Dice la primera lectura que el conocimiento engríe, pero el amor mutuo construye. Se refiere al conocimiento del mundo, no al de los mandatos del Señor, a través de los cuales Dios nos manifiesta su naturaleza porque quiere que participemos de ella, porque no se quiere así mismo en exclusiva, sino que nos quiere, y por eso somos su imagen, tantas veces deteriorada por nuestros pecados. Gracias a su Palabra esa imagen se reconstruye. La Virgen María, la que no conoció varón, si conoció a Dios en su intimidad, y quedó encinta. Sobre ella fue proclamada la Palabra, y engendró a Jesucristo, fuerza de Dios, sabiduría de Dios. Así sea sobre nosotros con este Evangelio de hoy. Porque no somos nosotros por nuestro puños los que realizaremos el amor a nuestros enemigos. En este intenso “Vete y haz tú lo mismo” es más bien el Espíritu Santo que viene sobre nosotros.

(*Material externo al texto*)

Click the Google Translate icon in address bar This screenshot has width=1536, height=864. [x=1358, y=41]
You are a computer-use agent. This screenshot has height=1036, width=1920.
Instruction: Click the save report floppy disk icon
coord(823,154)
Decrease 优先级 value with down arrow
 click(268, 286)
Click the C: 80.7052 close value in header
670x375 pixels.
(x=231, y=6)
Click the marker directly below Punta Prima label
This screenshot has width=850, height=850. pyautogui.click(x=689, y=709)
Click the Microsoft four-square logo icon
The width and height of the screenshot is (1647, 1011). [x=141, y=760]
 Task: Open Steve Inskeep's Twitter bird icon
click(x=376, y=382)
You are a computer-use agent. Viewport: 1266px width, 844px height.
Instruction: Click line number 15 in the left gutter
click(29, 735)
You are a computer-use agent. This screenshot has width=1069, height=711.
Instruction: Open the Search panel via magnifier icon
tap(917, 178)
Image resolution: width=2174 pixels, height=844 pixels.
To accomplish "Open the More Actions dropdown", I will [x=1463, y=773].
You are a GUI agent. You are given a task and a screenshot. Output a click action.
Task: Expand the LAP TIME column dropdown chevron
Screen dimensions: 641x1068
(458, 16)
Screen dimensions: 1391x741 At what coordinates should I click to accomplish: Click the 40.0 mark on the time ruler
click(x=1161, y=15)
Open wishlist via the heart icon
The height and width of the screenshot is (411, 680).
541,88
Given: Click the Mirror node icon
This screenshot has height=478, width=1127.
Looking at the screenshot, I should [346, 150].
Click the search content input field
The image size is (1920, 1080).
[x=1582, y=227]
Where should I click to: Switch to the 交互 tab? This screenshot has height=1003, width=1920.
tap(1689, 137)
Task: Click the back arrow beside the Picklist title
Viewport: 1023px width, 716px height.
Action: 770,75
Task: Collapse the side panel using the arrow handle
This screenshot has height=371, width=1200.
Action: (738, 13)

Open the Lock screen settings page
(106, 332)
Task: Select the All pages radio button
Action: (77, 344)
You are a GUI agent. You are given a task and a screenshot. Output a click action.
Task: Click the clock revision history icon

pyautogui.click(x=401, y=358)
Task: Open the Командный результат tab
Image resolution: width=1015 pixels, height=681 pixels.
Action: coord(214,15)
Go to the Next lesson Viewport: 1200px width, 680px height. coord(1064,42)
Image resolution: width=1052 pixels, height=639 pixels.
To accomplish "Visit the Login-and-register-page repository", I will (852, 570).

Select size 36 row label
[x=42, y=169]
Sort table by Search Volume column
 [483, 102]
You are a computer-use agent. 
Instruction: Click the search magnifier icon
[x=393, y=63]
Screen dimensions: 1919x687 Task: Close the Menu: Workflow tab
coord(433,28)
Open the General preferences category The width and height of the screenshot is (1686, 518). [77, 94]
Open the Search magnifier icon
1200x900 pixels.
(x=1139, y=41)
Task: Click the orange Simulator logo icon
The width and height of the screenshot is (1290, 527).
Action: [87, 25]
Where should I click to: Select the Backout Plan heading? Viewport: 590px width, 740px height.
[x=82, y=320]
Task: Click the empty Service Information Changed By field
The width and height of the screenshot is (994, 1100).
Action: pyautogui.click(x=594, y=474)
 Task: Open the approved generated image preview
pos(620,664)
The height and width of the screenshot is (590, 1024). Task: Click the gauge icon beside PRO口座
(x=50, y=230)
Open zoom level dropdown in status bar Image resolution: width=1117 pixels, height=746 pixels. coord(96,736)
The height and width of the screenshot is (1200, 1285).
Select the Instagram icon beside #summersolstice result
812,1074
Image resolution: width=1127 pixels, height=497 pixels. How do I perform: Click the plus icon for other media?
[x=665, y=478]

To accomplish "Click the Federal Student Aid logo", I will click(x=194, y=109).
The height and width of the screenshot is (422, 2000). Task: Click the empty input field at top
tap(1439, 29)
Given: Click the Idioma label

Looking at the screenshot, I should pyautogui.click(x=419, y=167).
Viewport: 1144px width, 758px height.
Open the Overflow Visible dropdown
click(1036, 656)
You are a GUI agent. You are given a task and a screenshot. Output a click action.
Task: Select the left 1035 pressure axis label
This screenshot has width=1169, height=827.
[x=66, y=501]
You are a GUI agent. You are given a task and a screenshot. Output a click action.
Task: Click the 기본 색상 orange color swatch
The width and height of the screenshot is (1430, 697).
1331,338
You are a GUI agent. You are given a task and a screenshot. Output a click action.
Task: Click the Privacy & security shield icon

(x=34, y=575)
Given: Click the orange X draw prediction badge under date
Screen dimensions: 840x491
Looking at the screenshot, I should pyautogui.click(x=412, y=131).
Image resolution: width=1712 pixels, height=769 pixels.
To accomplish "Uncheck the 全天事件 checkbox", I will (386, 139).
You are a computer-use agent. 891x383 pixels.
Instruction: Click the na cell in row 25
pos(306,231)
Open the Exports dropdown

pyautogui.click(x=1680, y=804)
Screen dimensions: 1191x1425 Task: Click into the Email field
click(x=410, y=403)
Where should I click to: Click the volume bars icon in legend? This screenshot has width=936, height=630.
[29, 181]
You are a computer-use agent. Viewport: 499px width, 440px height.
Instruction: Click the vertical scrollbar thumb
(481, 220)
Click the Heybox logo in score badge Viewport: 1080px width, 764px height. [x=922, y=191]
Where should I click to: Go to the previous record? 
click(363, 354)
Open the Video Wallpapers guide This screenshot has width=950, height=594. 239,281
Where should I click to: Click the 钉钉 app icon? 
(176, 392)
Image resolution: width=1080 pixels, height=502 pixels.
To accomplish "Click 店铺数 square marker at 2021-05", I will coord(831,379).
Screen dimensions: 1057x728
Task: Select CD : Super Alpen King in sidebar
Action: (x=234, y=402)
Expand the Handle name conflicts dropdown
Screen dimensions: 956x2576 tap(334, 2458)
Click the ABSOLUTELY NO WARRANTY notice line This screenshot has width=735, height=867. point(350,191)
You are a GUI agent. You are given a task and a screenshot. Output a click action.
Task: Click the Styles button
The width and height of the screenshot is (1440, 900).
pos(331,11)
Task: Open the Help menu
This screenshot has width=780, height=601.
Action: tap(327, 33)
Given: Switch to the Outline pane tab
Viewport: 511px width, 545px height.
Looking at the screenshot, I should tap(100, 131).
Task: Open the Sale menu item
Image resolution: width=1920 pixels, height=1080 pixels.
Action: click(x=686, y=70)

Jesucristo es el que viene a dar cumplimiento en nosotros a la Ley, el que ama a su prójimo aunque éste sea su enemigo. El Bautismo nos confiere esa naturaleza. Nada es imposible para Dios en nosotros, si creemos en Él, si le dejamos hacer. Él es capaz de convertirnos, de hacernos hijos suyos. A mí, aunque lo viva sin mucho sentimiento, lo que me ha pasado en mi vida es que me he encontrado con Alguien que me quiere aun cuando yo me comporte hacia Él como un enemigo, con una Persona que es Espíritu Vivificante, que así ha vencido en mí la muerte que me producen mis pecados, la muerte profunda de mi persona porque se separa de Dios, de quien soy imagen suya o no soy. Este Espíritu que es el amor al enemigo es el que ha hecho posible que yo deje de vivir el cristianismo sólo como una religión, en el sentido de un instrumento que me permite obtener el favor de Dios en mi vida, y pase a aceptar el sufrimiento, la muerte, la enfermedad, la limitación, como parte del plan de salvación de Dios para mí y para el mundo. El conocimiento del amor al enemigo en cuanto a realización del amor de Dios en mí, no engríe: es el amor mutuo, el que realmente construye.